SELECTED PASSAGE.
=-=-=-=-=

Mr Trethewey said the European breeds were used to influence the Japanese cattle to create a more rounded, more beef style animal.
"They still marble quite well but not as well as the blacks," he said.
He said the word 'Wagyu' meant Japanese cow and like how there were several British breeds, there were four or five Japanese breeds.
"You can't lob Angus, Hereford and Shorthorn all together so you can't really lob all the Wagyus in together either," he said.
"Although we do in Australia.
"They're a completely different animal and they're not related."
Mr Trethewey said the Red Wagyu cows were low maintenance and they calved outdoors, unassisted.
"The black Wagyu are not a robust calf but that's not the case with these," he said, adding that calves average 33 kilograms at birth.
"I haven't had to deal with a mothering up of a calf and weaning weights at four to five months are brilliant.
"They don't suffer from that poor milk like their black cousins do. They have more beef breed attributes."
He said he didn't hold stud sales but offloaded bulls once customers came calling.
"I sell bulls and I don't sell many heifers," he said.
"I've been using them to lift the breeding numbers and culling unnecessary cows."
Mr Trethewey said he was getting more contact from those with on-farm butcher shops, going directly to the consumer, seeking to use the breed.

=-=-=-=-=

DIRECTIONS FOR THIS TASK.
Print the Red Wagyu passage word for word, starting with "He said the" and going on through "kilograms at birth.".

MATERIAL SHOWN.
=-=-=-=-=

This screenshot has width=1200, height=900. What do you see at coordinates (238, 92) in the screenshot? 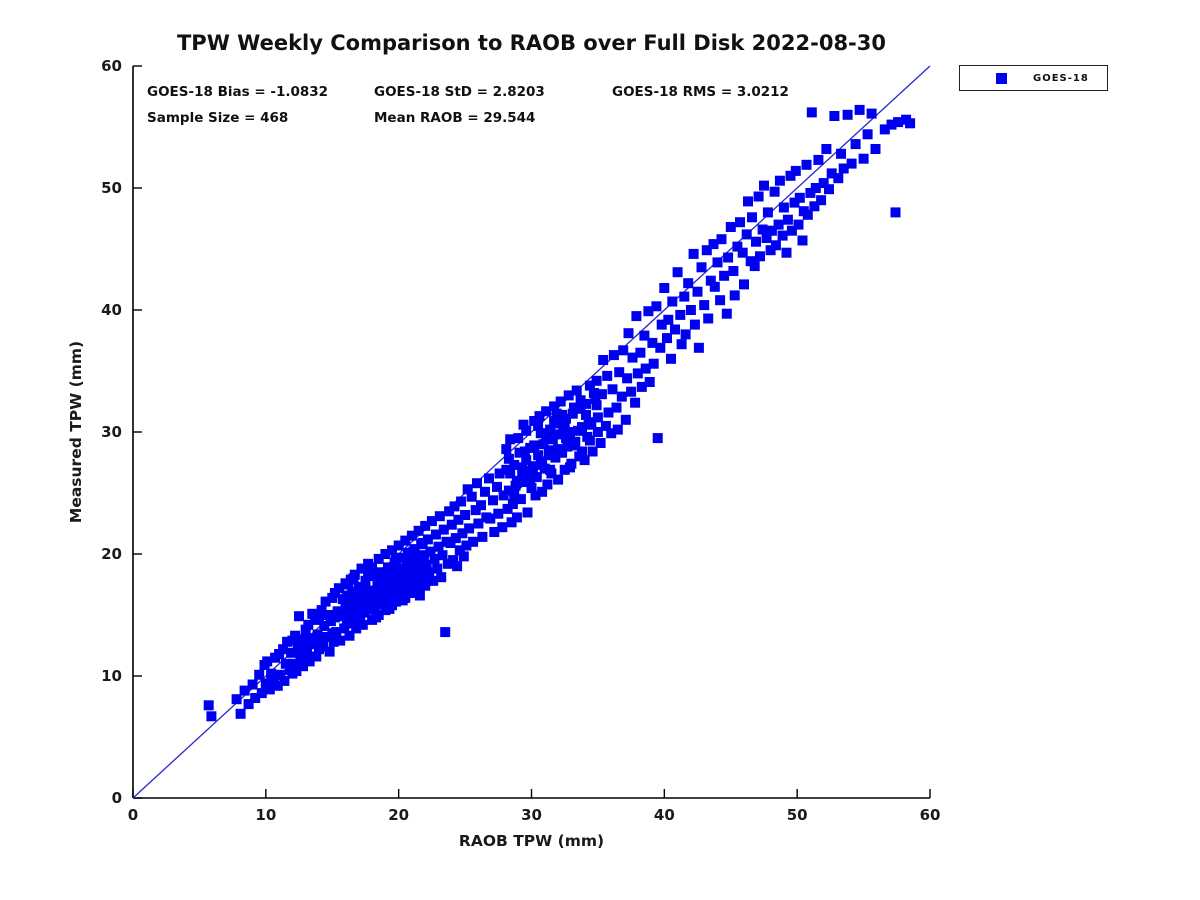
I see `stat-bias: GOES-18 Bias = -1.0832` at bounding box center [238, 92].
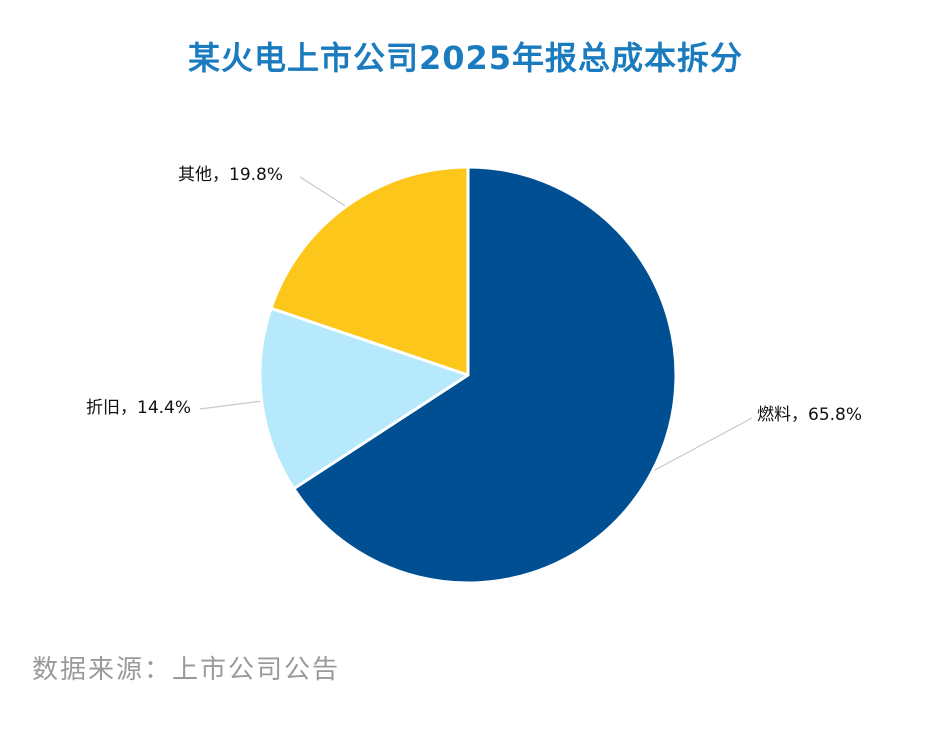 The width and height of the screenshot is (931, 729). Describe the element at coordinates (810, 415) in the screenshot. I see `slice-label-0: 燃料，65.8%` at that location.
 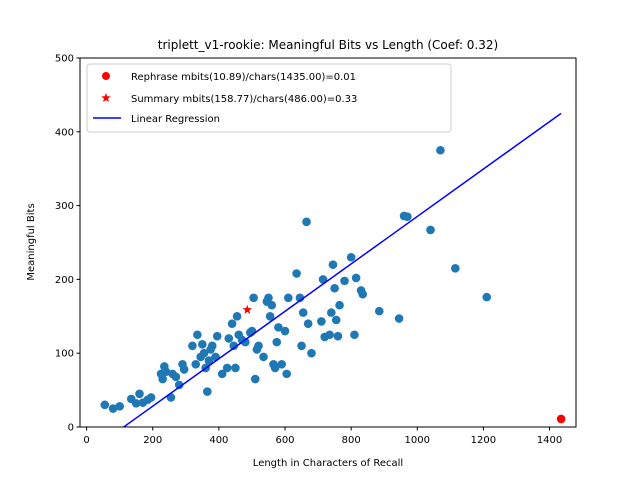 What do you see at coordinates (86, 440) in the screenshot?
I see `x-tick-label: 0` at bounding box center [86, 440].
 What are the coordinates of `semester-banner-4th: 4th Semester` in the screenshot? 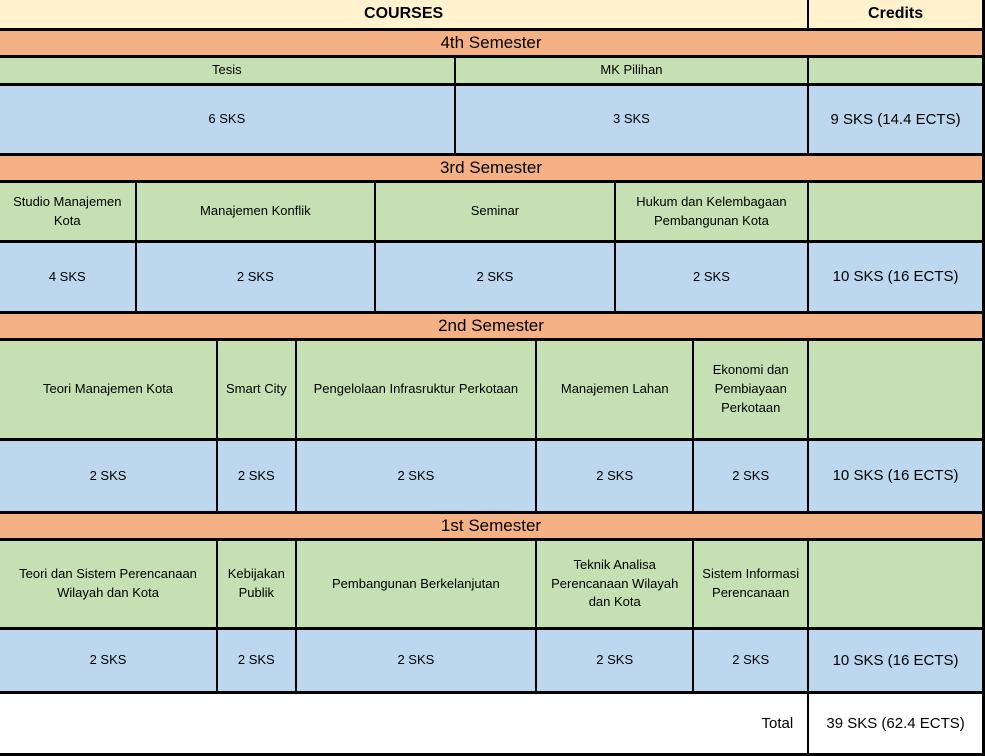 It's located at (491, 44).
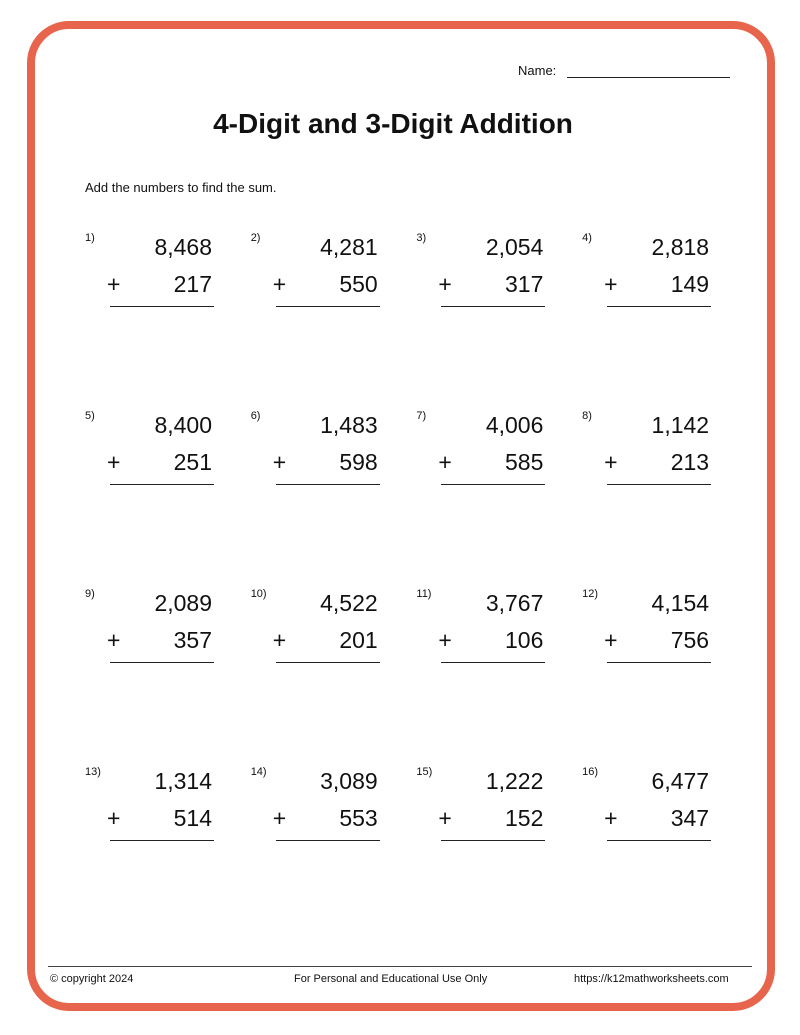 Image resolution: width=800 pixels, height=1035 pixels. Describe the element at coordinates (183, 603) in the screenshot. I see `addend-top: 2,089` at that location.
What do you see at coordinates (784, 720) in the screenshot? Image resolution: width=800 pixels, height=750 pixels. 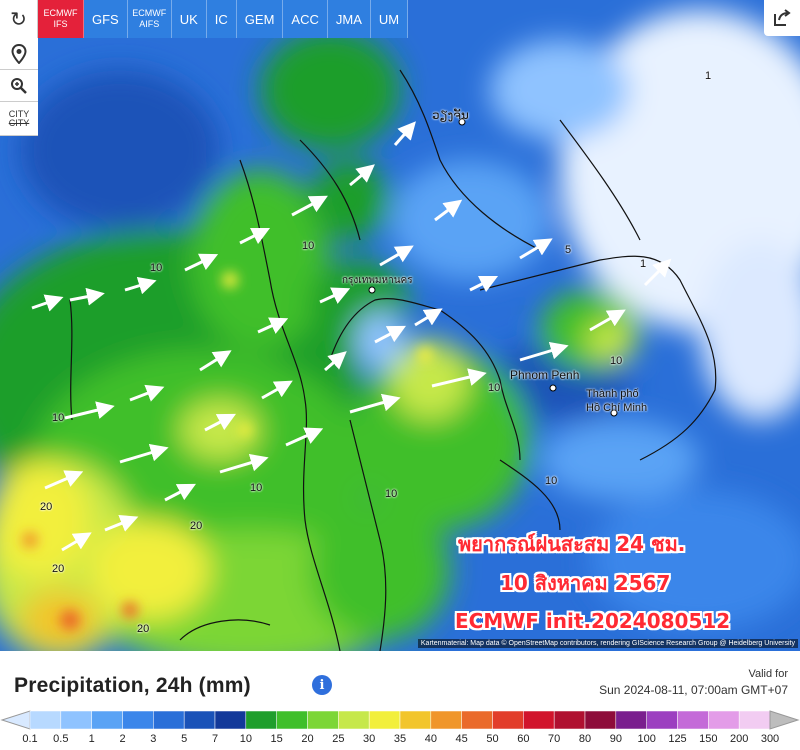 I see `scale-arrow-right` at bounding box center [784, 720].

=-=-=-=-=

OUTPUT BELOW.
He said the word 'Wagyu' meant Japanese cow and like how there were several British breeds, there were four or five Japanese breeds.
"You can't lob Angus, Hereford and Shorthorn all together so you can't really lob all the Wagyus in together either," he said.
"Although we do in Australia.
"They're a completely different animal and they're not related."
Mr Trethewey said the Red Wagyu cows were low maintenance and they calved outdoors, unassisted.
"The black Wagyu are not a robust calf but that's not the case with these," he said, adding that calves average 33 kilograms at birth.